Die Seesterne, oder Seesterne, neigen dazu, breitere Arme zu haben, die stärker miteinander verbunden sind. Sie hatten Tubenfüße, die ihnen die Fortbewegung ermöglichten. Die Brittelsterne hingegen hatten schmalere und flexiblere Arme, mit denen sie sich über dem Meeresboden fortbewegten. Die fossilen Brittelsterne, die in Marokko gefunden wurden, gehören zur Gattung Ophiura und zeichnen sich durch einen scheibenförmigen Körper mit langen, dünnen Armen aus, die radial um ihn herum angeordnet sind. In den fossilen Platten wirken ihre gewellten Arme wie tanzend.

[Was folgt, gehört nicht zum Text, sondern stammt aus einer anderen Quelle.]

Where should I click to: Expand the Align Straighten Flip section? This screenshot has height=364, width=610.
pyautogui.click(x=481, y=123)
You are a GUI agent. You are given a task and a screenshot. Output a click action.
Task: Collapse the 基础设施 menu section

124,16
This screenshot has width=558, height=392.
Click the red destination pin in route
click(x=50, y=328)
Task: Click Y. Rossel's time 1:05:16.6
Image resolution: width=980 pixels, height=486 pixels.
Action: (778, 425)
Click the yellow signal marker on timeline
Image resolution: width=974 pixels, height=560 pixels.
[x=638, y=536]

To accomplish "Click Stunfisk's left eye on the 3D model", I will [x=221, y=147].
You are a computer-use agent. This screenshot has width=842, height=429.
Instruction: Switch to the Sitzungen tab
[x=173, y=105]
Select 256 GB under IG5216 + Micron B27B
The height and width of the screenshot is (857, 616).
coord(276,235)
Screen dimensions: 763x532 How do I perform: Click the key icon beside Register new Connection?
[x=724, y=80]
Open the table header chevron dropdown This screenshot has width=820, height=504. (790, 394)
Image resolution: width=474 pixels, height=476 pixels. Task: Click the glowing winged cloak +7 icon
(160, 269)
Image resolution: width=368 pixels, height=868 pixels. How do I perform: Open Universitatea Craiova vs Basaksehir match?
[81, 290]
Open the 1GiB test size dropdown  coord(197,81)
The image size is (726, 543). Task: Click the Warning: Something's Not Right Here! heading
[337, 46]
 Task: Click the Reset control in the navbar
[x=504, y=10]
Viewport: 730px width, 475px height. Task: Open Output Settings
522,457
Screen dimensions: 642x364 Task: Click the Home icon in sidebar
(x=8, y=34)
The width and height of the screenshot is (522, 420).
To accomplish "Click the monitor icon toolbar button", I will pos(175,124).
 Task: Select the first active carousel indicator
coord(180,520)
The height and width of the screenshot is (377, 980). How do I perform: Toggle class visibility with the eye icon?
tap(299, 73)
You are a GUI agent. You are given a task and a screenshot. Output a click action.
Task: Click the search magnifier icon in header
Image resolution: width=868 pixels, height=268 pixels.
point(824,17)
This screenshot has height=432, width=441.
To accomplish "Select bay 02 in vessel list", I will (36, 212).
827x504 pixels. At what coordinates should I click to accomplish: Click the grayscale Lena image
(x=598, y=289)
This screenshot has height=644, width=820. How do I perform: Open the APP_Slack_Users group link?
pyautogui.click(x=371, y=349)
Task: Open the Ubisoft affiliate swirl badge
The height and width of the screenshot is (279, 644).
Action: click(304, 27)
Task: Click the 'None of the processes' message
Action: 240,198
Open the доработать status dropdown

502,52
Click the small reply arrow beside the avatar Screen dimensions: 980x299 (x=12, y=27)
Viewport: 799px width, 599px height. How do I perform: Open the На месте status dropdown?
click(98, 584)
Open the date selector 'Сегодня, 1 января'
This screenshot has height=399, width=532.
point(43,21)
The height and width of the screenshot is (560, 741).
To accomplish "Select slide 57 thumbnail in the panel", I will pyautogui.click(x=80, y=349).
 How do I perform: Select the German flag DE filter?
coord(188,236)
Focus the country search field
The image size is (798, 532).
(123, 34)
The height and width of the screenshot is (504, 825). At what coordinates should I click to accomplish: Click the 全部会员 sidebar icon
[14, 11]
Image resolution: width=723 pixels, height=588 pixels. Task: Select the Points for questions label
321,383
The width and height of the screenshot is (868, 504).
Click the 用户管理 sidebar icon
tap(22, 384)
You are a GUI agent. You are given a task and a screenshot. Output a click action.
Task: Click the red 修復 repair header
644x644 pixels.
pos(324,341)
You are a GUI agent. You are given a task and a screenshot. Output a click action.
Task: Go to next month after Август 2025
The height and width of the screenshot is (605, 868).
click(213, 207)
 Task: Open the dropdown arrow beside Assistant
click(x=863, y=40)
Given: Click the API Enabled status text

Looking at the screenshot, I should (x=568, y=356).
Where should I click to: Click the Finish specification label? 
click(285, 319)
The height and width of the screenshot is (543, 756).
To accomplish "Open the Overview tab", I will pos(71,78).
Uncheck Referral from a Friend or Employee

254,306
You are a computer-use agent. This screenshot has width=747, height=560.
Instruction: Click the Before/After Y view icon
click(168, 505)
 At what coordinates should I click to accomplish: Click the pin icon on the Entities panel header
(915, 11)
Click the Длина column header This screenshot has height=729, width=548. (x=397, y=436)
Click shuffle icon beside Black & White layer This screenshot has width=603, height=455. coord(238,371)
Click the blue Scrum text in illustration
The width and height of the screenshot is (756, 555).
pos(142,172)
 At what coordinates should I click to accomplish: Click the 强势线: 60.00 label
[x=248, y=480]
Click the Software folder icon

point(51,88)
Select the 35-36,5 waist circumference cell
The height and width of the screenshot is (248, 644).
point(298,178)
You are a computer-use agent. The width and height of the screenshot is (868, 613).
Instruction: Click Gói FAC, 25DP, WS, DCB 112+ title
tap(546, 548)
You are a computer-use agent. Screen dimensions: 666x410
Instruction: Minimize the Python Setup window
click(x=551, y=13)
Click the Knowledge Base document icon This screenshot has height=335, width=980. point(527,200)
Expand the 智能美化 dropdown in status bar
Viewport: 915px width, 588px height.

Obwohl viele Seesterne räuberisch sind und sich von kleinen Fischen, Austern und Muscheln ernähren, sind einige Seesterne Allesfresser und ergänzen ihre Nahrung mit organischen Partikeln wie Algen. Da Seesterne in unseren Meeren und Ozeanen seit fast einer halben Milliarde Jahren mit kaum Veränderungen in ihrer Anatomie existieren, sind sie ein klassisches Beispiel dessen, was als "lebendes Fossil" bezeichnet wird.